DIRECTIONS FOR THIS TASK:
From the first line to the last, copy the listing exactly and omit the pictures.

### MATERIAL PROVIDED ###

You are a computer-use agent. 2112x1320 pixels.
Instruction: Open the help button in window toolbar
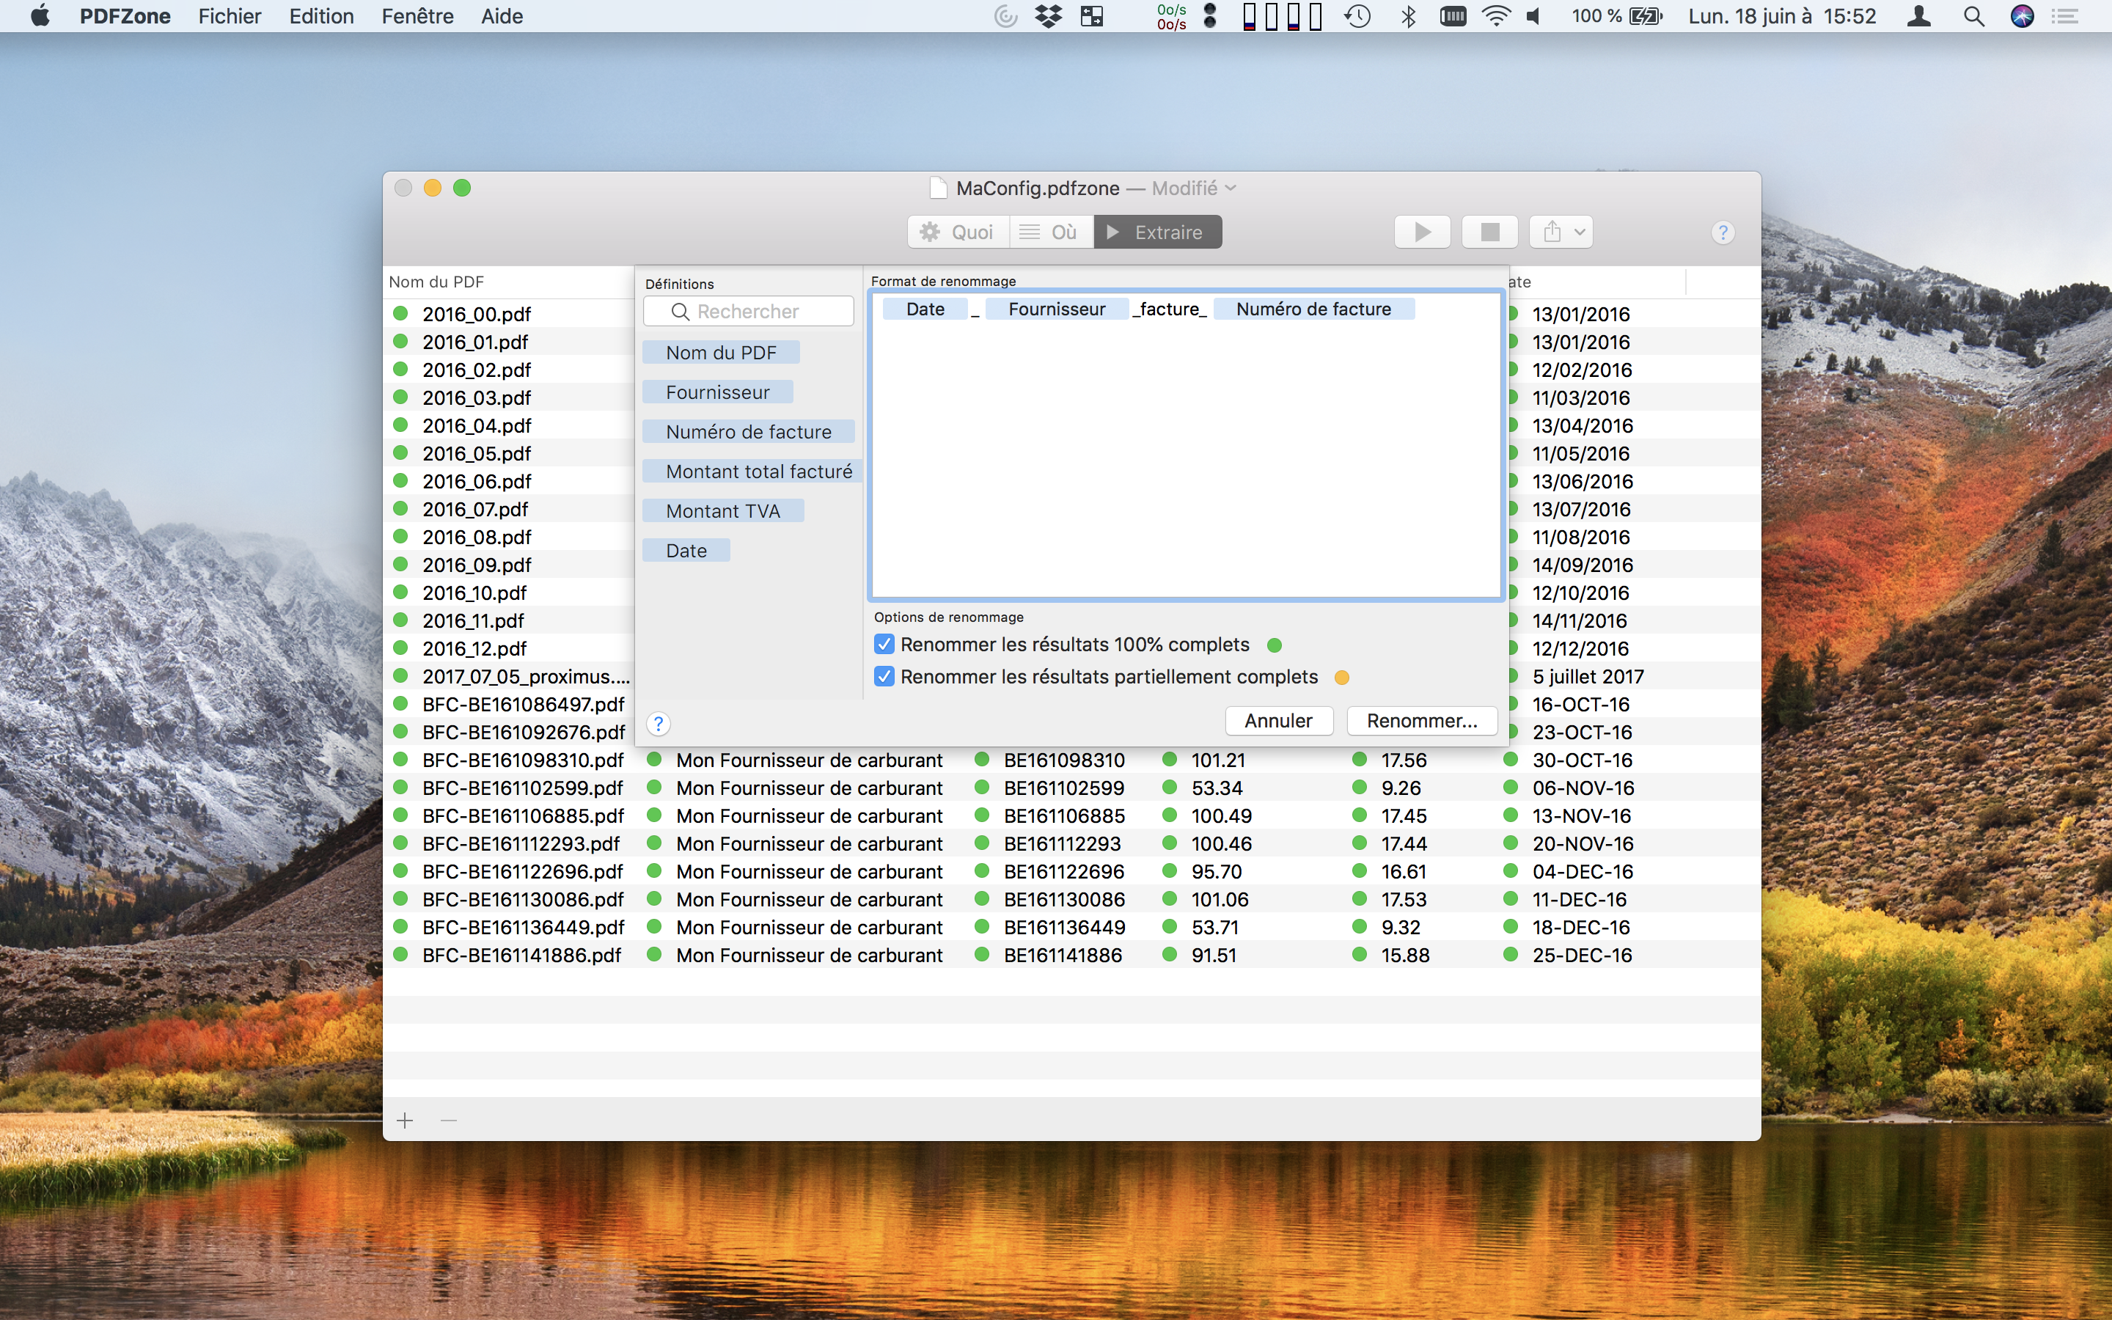[x=1722, y=233]
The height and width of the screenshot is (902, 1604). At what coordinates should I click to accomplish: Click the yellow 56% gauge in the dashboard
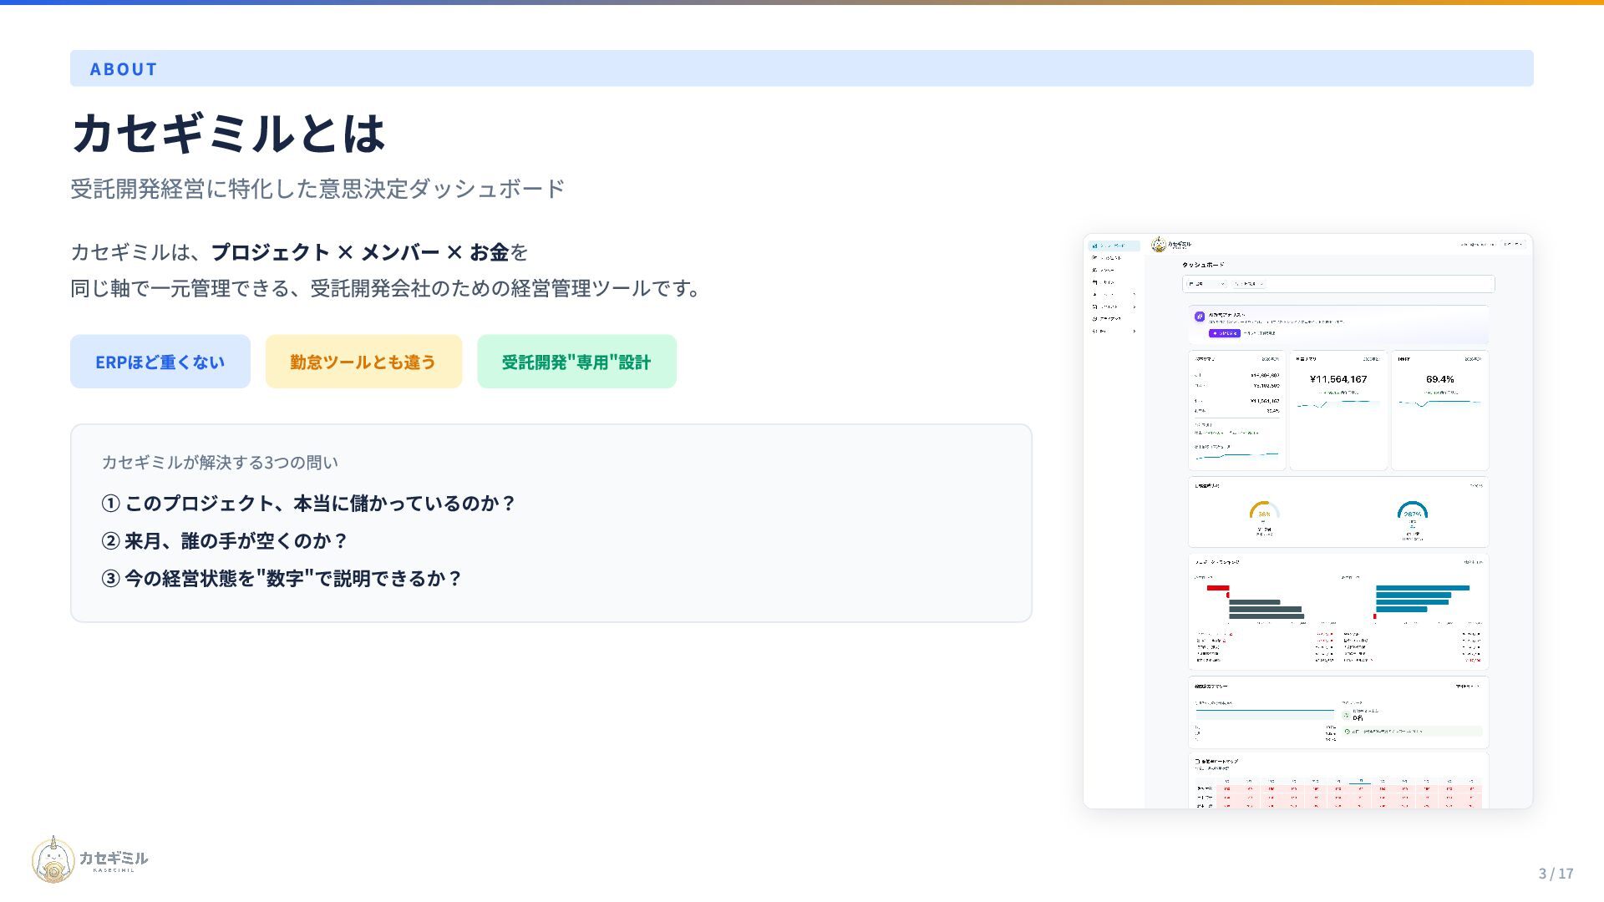(1264, 510)
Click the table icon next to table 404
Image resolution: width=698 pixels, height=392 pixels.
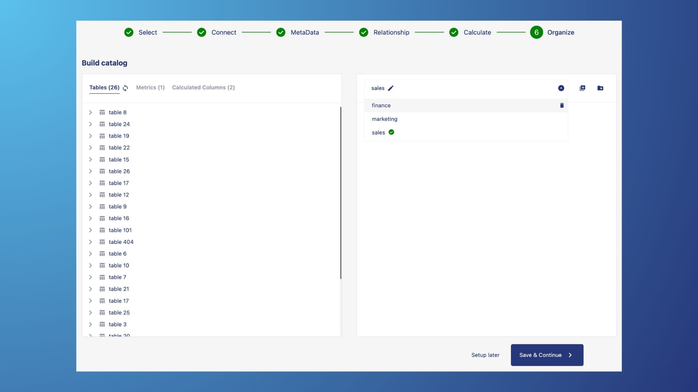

###

RESPONSE TO THE TASK:
You are a computer-use agent. 2112x1320 pixels.
Instruction: Open the help button in window toolbar
[x=1722, y=233]
The height and width of the screenshot is (902, 1604). At what coordinates should I click to accomplish: Click the yellow 56% gauge in the dashboard
(1264, 510)
Click the table icon next to table 404
Image resolution: width=698 pixels, height=392 pixels.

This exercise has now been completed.